The ‘First Wave’: Origins of a Movement
When thinking of the term ‘feminism’, the First Wave is often the movement that is brought to mind. Defined as such retrospectively, First Wave feminism in Europe refers generally to the origins of the women’s movement, which included the suffragettes in the UK, and spans the nineteenth and early twentieth centuries. Also referred to as ‘sameness feminism’, the core principles of the movement were built around the conviction that men and women are equal, and should be valued equally as citizens and given the same opportunities as men, but that unfair power structures limit their rights. This led to the political campaigns of the First Wave centring on issues such as women’s right to work, property and their own money (prior to this, the husband or head of the family controlled everything), and, perhaps most famously, acquiring the women’s vote.
Very few people today would argue about the importance and fairness of these achievements. However, First Wave ideas and politics also had limitations. After all, its aim was to allow women to participate in a system that was designed by and for men. This meant that women would have to behave as men to enjoy that system’s benefits. The achievements of the fight for women’s civil liberties were monumental. However, is the assertion that men and women are the same enough? What answers would this movement have, for instance, for the discrimination in employment faced by women of childbearing age, or for childcare for working mothers? Furthermore, was it necessary for women to reject all characteristics of femininity? These were some of the questions addressed by the Second Wave.

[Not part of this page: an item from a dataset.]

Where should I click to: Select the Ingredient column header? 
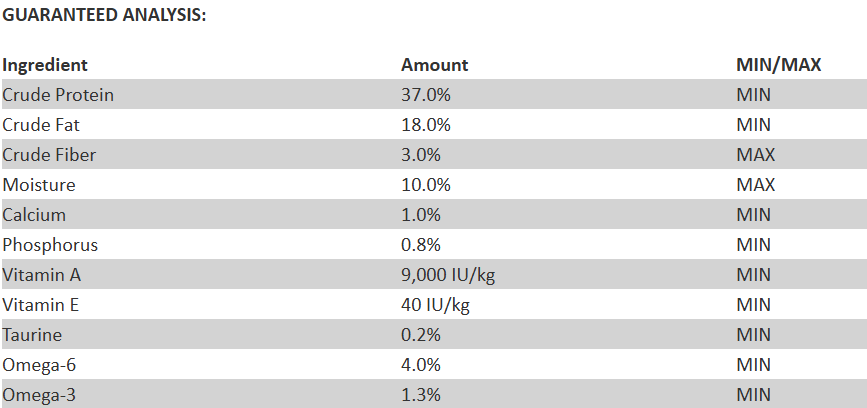pos(45,65)
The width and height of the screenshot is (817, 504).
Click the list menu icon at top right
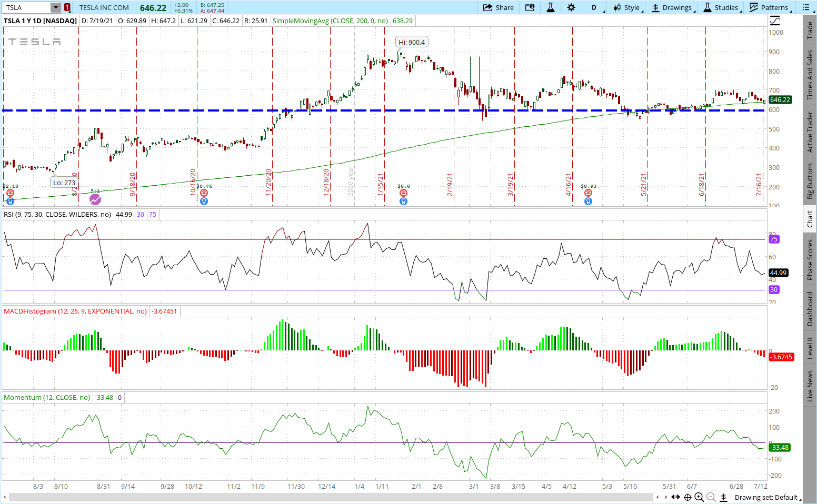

The ‘Second Wave’: Jamming the Machinery
‘…the issue is not one of elaborating a new theory of which woman would be the subject or the object, but of jamming the theoretical machinery itself, of suspending its pretension to the production of a truth and of a meaning that are excessively univocal. Which presupposes that women do not aspire simply to be men’s equals in knowledge.’
Developing on the gains made by the First Wave, the Second Wave, also known as ‘difference feminism’, is roughly defined as beginning in the 1960s and continuing until the late ‘80s or early ‘90s. The essential ideology of the Second Wave is that women and men are of equal value to society, but are different. Second Wave theorists and writers in Europe argued that the political project of simply allowing women entry into society as it stood maintained the hierarchy of masculine over feminine. Therefore, any person who chose to participate in traditionally feminine activities or professions, or who demonstrated feminine qualities, would continue to be looked down on socially and marginalised politically. Even today, it is not hard to see how traditionally ‘masculine’ occupations tend to hold more social (and literal) currency amongst all genders than traditionally ‘feminine’ occupations. In the existing system, masculinity was still the only acceptable style of being a full citizen. The Second Wave writers insisted that femininity was not something to be feared or hated; what they suggested was that it wasn’t enough to simply gain access to the system of power, but that the system itself needed to be changed.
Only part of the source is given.